From unprecedented wildfires across the US to the extraordinary heat of Siberia, the impacts of climate change were felt in every corner of the world in 2020. We have come to a “moment of truth”, United Nations Secretary General Antonio Guterres said in his State of the Planet speech in December. “Covid and climate have brought us to a threshold.” BBC Future brings you our round-up of where we are on climate change at the start of 2021, according to five crucial measures of climate health.
- CO2 levels
The amount of CO2 in the atmosphere reached record levels in 2020, hitting 417 parts per million in May. The last time CO2 levels exceeded 400 parts per million was around four million years ago, during the Pliocene era, when global temperatures were 2-4C warmer and sea levels were 10-25 metres (33-82 feet) higher than they are now.
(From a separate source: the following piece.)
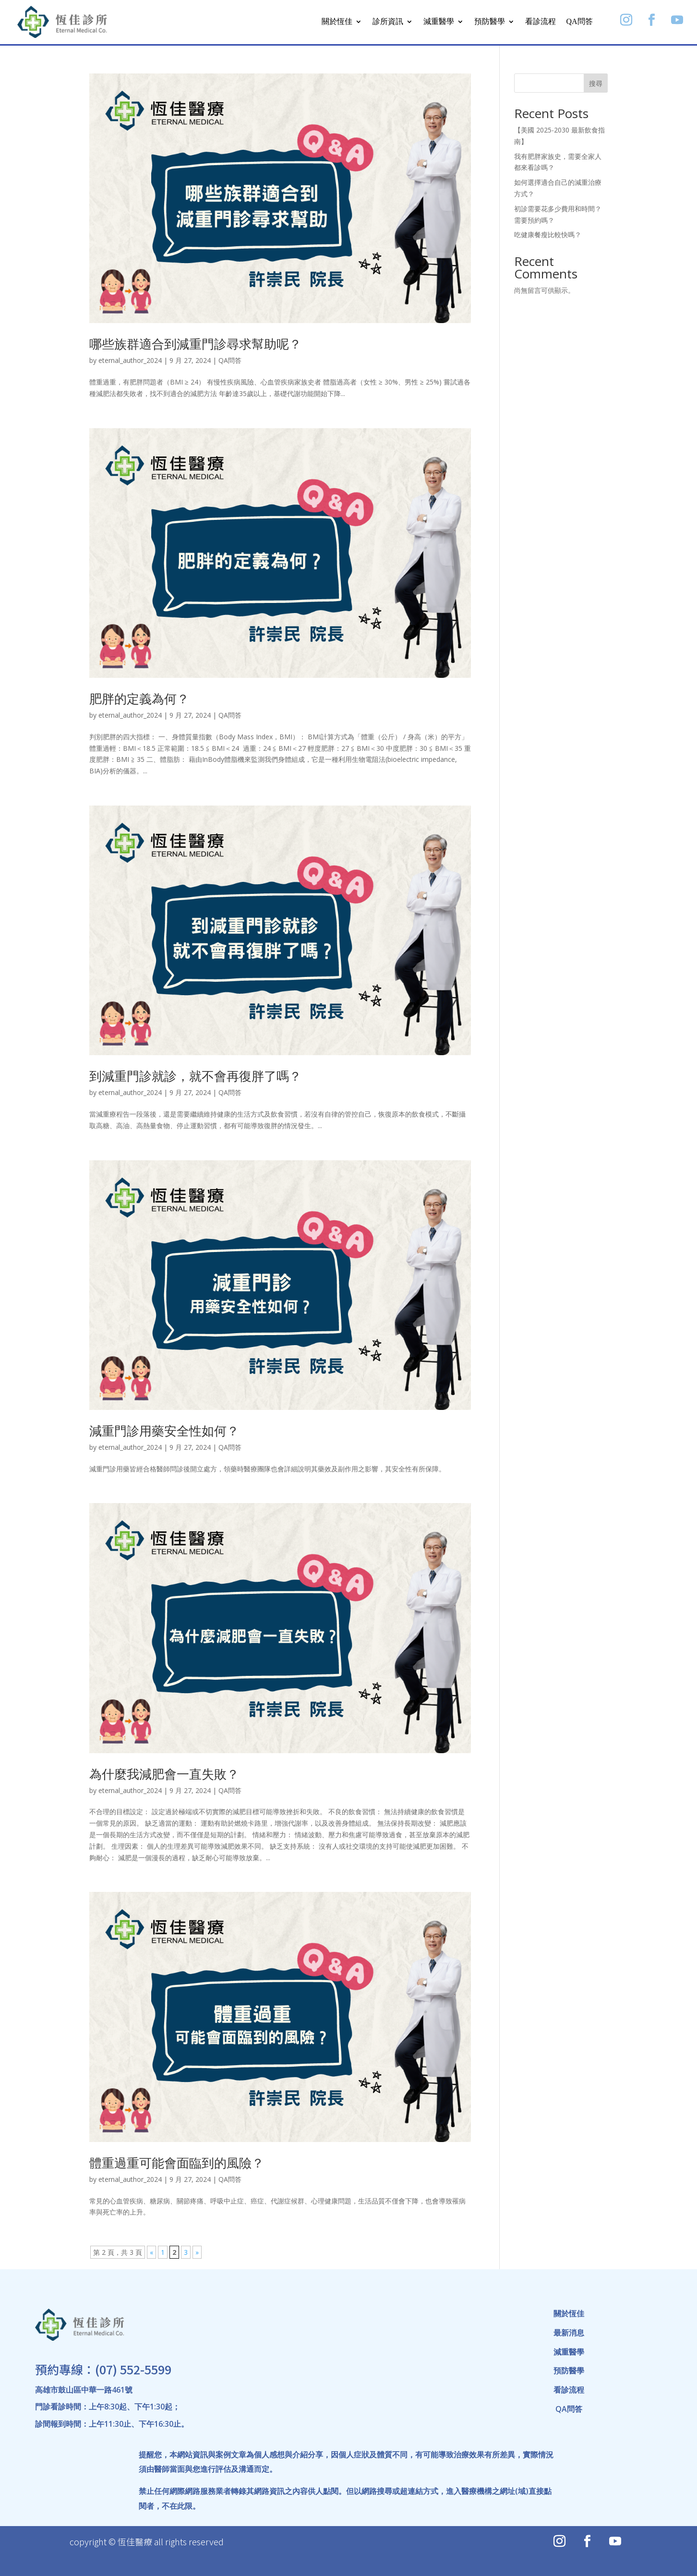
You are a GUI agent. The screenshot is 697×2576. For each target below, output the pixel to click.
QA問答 (579, 21)
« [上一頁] (151, 2252)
“We are seeing record levels every year,” says Ralph Keeling, head of the CO2 programme at the Scripps Institution of Oceanography, which has been tracking CO2 concentrations from the Mauna Loa observatory in Hawaii since 1958. “We saw record levels again this year despite Covid.”
The effect of lockdowns on concentrations of CO2 in the atmosphere was so small that it registers as a “blip”, hardly distinguishable from the year-to-year fluctuations of the carbon cycle, according to the World Meteorological Organization, and has had a negligible impact on the overall curve of rising CO2 levels.
“We have put 100ppm of CO2 in the atmosphere in the last 60 years,” says Martin Siegert, co-director of the Grantham Institute for climate change and the environment at Imperial College London. That is 100 times faster than previous natural increases, such as those that occurred towards the end of the last ice age more than 10,000 years ago.